### Material for the task ###
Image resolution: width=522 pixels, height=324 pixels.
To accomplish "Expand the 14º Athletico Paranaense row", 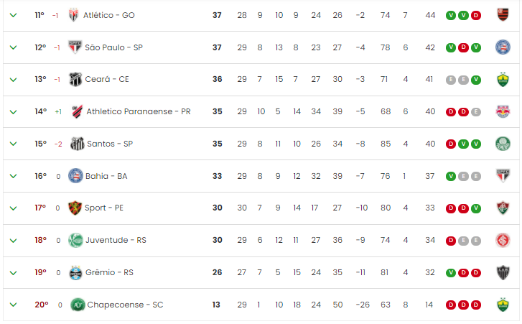I will tap(14, 112).
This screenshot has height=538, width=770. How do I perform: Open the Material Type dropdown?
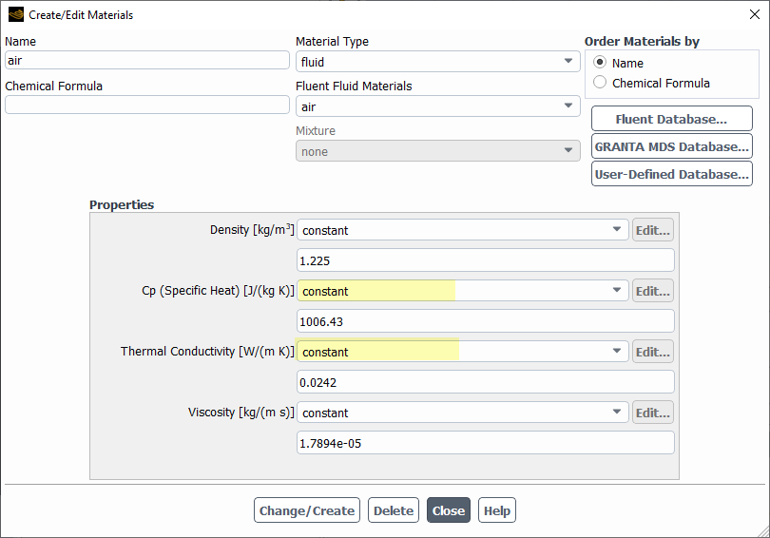pyautogui.click(x=437, y=62)
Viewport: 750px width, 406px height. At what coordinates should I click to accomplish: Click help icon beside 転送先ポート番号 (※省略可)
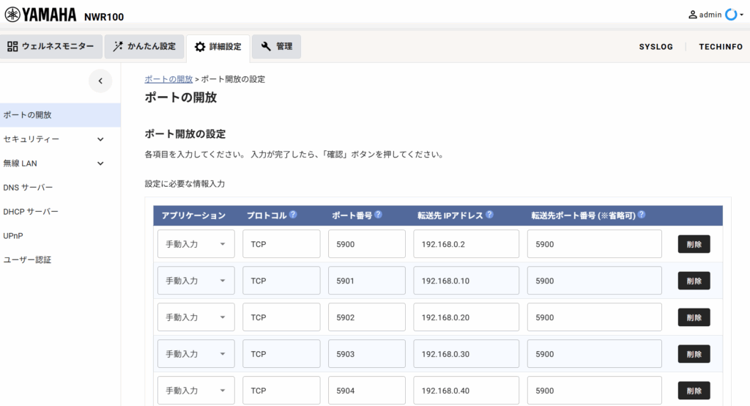pyautogui.click(x=641, y=215)
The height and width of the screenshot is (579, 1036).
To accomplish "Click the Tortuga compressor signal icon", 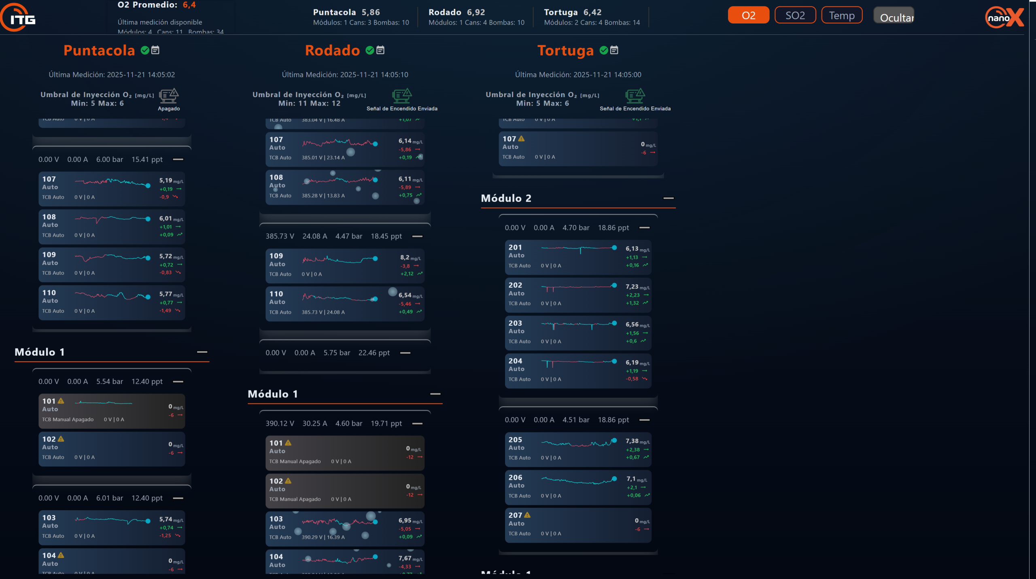I will (x=635, y=96).
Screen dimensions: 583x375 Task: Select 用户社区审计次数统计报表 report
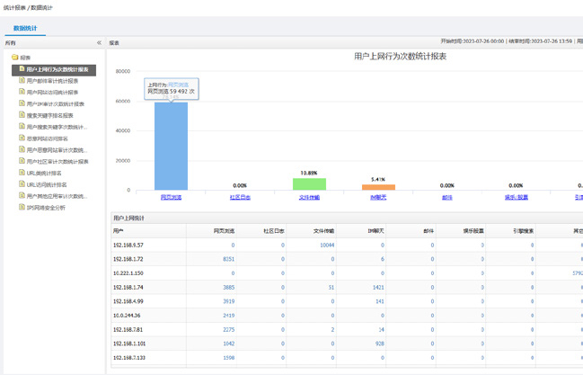click(x=57, y=162)
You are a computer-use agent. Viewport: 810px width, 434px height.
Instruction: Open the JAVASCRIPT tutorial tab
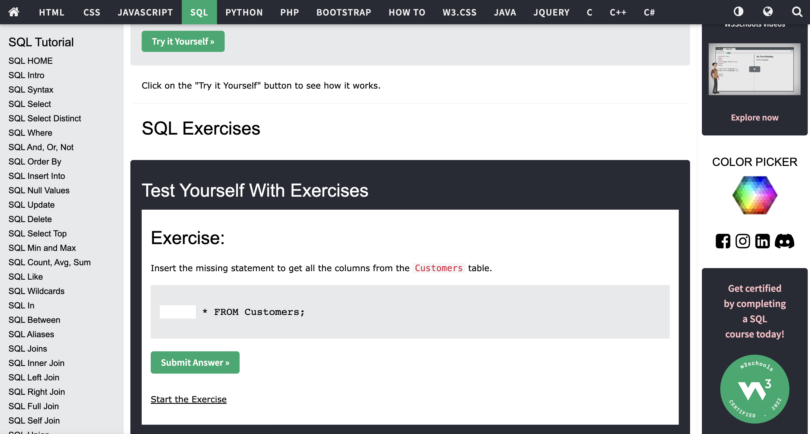[x=145, y=12]
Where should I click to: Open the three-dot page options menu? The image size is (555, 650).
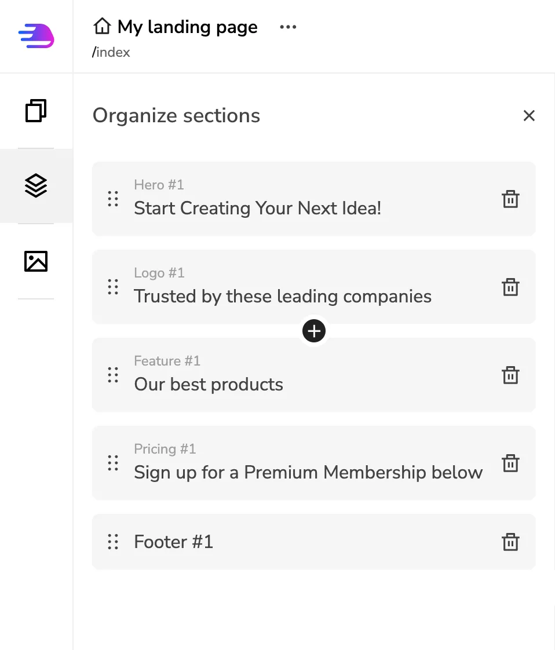pyautogui.click(x=288, y=27)
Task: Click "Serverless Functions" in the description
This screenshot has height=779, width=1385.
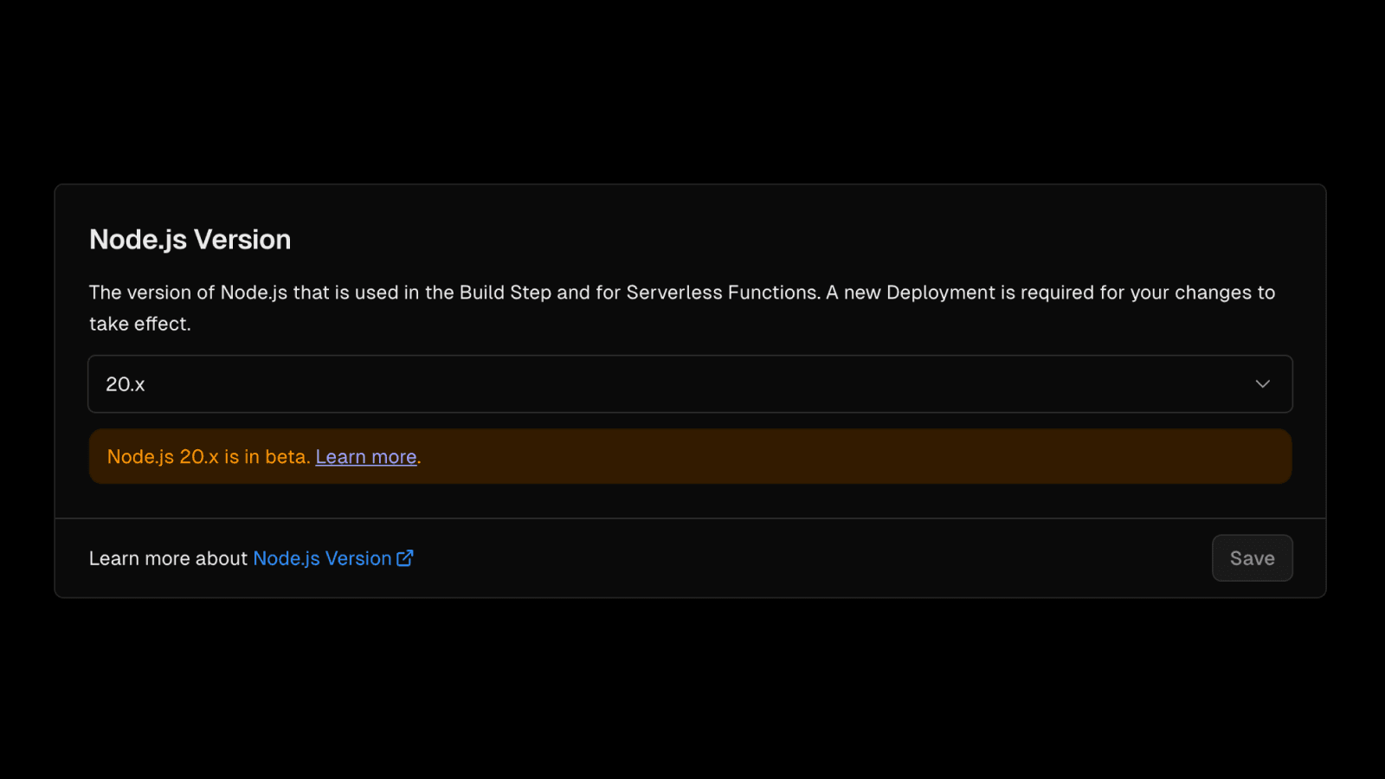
###
• [What is expected]
Rewrite everything from the line containing "in the description" down to the end of the entries, substituting "Edge Functions" for "Serverless Functions" and leaving all else unchanged. Omit the picture from your answer.

• [Problem solution]
Task: Click "Edge Functions" in the description
This screenshot has height=779, width=1385.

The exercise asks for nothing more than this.